Some environmentalists attempt to downplay the problem, as Sierra Club editor Paul Rauber did in a Sierra magazine article earlier this year that described hundreds of thousands of bird deaths each year as "trivial." The wind industry responded to the Associated Press article with the same argument employed by Mr. Rauber, stating that buildings, cars, and cats kill even more birds each year. This logic is similar to the response from the gun lobby to the deaths of elementary school children in Newtown, claiming that hammers kill more people than assault rifles in an insensitive and nonsensical argument against new regulations. One wrong does not excuse another.
The current voluntary guidelines for the wind industry were only implemented after the wind industry lobbied the White House and Department of Interior to oppose stricter rules that the Fish and Wildlife Service's scientists recommended.
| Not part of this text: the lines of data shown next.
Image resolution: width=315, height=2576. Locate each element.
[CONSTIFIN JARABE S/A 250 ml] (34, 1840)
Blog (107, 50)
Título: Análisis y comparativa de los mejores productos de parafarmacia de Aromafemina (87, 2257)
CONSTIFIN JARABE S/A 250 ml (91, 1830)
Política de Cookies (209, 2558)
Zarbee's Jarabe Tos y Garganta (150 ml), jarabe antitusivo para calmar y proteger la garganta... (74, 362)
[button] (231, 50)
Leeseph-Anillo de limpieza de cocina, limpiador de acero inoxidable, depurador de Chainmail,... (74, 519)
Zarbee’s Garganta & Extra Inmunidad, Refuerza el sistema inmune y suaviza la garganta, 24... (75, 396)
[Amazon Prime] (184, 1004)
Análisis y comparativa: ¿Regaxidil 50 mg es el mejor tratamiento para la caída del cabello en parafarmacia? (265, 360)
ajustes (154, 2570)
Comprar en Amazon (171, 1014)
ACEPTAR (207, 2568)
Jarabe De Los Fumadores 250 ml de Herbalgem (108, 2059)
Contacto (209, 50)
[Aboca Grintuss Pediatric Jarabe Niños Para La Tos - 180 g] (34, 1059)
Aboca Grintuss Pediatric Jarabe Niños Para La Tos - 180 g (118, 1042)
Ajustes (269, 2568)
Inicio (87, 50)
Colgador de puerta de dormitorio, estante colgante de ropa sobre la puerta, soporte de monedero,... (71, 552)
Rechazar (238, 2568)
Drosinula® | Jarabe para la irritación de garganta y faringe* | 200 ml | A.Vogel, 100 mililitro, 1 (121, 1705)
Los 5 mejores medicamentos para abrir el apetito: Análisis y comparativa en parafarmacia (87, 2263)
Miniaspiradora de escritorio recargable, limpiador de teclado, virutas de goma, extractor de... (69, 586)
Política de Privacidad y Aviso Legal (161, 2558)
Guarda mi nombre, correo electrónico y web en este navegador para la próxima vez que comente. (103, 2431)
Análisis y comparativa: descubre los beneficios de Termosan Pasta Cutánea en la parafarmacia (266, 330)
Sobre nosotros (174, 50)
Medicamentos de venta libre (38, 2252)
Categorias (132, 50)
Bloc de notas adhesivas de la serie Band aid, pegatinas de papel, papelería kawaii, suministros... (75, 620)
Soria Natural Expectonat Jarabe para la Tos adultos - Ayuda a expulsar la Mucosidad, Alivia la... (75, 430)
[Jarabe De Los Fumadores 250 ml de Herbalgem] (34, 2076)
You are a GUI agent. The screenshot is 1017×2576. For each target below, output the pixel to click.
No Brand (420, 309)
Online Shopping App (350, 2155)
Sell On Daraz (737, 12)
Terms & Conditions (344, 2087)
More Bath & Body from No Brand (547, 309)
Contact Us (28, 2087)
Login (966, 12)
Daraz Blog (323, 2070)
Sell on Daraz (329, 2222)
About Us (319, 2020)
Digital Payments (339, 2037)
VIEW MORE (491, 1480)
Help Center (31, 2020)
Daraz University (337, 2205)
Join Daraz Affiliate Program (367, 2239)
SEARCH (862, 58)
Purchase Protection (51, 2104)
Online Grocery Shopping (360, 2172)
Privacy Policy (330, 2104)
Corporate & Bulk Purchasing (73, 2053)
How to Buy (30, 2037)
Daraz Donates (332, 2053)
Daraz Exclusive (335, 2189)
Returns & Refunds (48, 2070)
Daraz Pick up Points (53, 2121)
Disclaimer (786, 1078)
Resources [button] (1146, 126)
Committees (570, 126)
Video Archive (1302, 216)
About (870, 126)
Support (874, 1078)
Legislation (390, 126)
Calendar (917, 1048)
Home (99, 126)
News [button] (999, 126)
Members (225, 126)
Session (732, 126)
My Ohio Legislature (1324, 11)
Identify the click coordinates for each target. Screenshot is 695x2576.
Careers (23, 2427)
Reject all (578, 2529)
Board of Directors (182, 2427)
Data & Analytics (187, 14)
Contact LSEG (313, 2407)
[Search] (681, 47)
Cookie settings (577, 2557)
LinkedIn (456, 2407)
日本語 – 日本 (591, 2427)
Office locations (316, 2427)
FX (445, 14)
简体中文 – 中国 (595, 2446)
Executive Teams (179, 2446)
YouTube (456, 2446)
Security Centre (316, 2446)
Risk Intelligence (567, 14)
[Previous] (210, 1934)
And since those voluntary guidelines have been put into place, the wind industry continues to build projects in areas that jeopardize protected birds, including golden eagles and California condors. Now the Obama administration is also considering giving the wind industry 30-year permits to kill golden and bald eagles, which would challenge our ability to protect these species, especially as other threats continue to loom, such as urban sprawl and climate change.
This is not a zero sum game between renewable energy and wildlife. The flexibility of renewable energy technology allows us to generate clean energy in a way that minimizes or eliminates impacts on protected wildlife. Rooftop solar, solar on already-disturbed lands, and energy efficiency investments are some of our most sustainable renewable energy choices.